The Closeness of In-Context Learning and Weight Shifting for Softmax Regression

Large language models (LLMs) are known for their exceptional performance in natural language processing, making them highly effective in many human life-related or even job-related tasks. The attention mechanism in the Transformer architecture is a critical component of LLMs, as it allows the model to selectively focus on specific input parts. The softmax unit, which is a key part of the attention mechanism, normalizes the attention scores. Hence, the performance of LLMs in various NLP tasks depends significantly on the crucial role played by the attention mechanism with the softmax unit. In-context learning, as one of the celebrated abilities of recent LLMs, is an important concept in querying LLMs such as ChatGPT. Without further parameter updates, Transformers can learn to predict based on few in-context examples. However, the reason why Transformers becomes in-context learners is not well understood. Recently, several works [ASA+22,GTLV22,ONR+22] have studied the in-context learning from a mathematical perspective based on a linear regression formulation $\min_x\| Ax - b \|_2$, which show Transformers' capability of learning linear functions in context. In this work, we study the in-context learning based on a softmax regression formulation $\min_{x} \| \langle \exp(Ax), {\bf 1}_n \rangle^{-1} \exp(Ax) - b \|_2$ of Transformer's attention mechanism. We show the upper bounds of the data transformations induced by a single self-attention layer and by gradient-descent on a $\ell_2$ regression loss for softmax prediction function, which imply that when training self-attention-only Transformers for fundamental regression tasks, the models learned by gradient-descent and Transformers show great similarity.

翻译：大型语言模型（LLMs）以在自然语言处理中的卓越表现而闻名，使其在许多人生活相关甚至工作相关的任务中极具效率。

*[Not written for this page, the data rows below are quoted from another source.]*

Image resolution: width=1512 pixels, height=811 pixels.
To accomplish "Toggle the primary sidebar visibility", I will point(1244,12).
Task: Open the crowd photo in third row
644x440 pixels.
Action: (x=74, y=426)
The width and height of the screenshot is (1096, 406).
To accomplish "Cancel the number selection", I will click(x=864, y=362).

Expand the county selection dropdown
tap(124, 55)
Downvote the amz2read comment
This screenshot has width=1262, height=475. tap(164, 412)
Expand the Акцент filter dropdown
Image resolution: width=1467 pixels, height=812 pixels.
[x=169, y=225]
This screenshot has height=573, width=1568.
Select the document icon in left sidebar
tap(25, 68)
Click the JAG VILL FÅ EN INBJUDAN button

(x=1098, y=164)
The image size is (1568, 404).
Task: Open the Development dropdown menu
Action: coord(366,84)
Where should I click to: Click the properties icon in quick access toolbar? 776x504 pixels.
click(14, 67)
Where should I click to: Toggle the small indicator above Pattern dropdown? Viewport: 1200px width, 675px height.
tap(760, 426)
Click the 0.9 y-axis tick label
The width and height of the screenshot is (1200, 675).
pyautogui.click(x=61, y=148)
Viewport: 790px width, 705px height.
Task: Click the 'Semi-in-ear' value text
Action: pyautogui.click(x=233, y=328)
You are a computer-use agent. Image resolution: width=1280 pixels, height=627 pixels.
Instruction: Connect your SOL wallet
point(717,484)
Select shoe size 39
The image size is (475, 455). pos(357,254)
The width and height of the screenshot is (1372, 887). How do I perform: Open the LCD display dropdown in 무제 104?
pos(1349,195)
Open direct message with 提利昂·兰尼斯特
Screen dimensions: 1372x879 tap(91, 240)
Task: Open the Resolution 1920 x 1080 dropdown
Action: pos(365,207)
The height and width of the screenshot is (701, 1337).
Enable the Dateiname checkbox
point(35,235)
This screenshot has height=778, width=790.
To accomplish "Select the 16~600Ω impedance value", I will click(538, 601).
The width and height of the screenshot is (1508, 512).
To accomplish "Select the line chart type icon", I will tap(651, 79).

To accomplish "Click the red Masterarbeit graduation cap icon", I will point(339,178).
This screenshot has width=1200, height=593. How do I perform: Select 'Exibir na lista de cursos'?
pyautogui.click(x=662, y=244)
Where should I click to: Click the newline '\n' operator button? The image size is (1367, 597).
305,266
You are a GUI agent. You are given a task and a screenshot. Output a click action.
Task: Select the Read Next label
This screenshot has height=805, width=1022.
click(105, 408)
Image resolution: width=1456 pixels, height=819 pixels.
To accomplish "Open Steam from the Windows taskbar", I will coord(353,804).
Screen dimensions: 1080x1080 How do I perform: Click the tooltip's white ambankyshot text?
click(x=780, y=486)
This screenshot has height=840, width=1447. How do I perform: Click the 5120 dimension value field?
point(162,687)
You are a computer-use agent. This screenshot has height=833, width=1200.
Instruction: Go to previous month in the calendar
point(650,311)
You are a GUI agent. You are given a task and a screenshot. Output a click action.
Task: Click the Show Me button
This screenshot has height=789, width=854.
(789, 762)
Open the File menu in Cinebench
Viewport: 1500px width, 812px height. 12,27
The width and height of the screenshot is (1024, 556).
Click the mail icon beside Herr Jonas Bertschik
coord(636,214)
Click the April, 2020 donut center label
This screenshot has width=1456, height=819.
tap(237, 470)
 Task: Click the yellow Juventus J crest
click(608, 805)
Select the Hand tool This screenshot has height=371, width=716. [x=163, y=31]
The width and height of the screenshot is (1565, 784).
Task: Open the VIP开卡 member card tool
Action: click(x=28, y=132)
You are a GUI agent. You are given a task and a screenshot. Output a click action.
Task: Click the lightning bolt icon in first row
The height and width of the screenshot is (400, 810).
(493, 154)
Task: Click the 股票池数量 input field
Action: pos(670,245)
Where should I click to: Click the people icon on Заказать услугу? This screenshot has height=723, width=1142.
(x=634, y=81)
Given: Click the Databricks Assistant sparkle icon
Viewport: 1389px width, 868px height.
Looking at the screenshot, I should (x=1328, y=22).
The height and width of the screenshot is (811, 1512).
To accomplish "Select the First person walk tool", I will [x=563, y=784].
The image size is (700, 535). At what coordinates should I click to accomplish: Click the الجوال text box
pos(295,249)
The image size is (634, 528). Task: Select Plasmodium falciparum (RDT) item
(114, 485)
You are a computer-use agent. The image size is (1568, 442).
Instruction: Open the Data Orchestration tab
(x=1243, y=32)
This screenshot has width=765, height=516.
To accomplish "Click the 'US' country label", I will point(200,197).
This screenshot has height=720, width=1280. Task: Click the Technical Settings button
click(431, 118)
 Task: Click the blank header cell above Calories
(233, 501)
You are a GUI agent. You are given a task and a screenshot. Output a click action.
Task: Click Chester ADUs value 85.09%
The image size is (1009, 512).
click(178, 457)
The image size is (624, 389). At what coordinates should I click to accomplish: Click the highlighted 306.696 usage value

Transformer架构中的注意力机制是LLMs的关键组成部分，它允许模型有选择性地关注特定输入部分。Softmax单元作为注意力机制的核心组成部分，对注意力分数进行归一化处理。因此，LLMs在各种自然语言处理任务中的性能显著依赖于包含Softmax单元的注意力机制所发挥的关键作用。上下文学习作为近期LLMs备受瞩目的能力之一，是在查询ChatGPT等LLMs时的重要概念。无需额外参数更新，Transformer即可基于少量上下文示例进行预测。然而，Transformer为何能成为上下文学习者的深层原因尚未被充分理解。近期，多项工作[ASA+22, GTLV22, ONR+22]基于线性回归形式$\min_x\| Ax - b \|_2$从数学角度研究了上下文学习，揭示了Transformer学习线性函数的能力。本研究基于Transformer注意力机制的Softmax回归形式$\min_{x} \| \langle \exp(Ax), {\bf 1}_n \rangle^{-1} \exp(Ax) - b \|_2$探索上下文学习。我们证明了单层自注意力机制和基于$\ell_2$回归损失的梯度下降方法在Softmax预测函数中诱导的数据变换的上界，这表明当针对基础回归任务训练纯自注意力Transformer时，梯度下降方法学习到的模型与Transformer模型展现出高度相似性。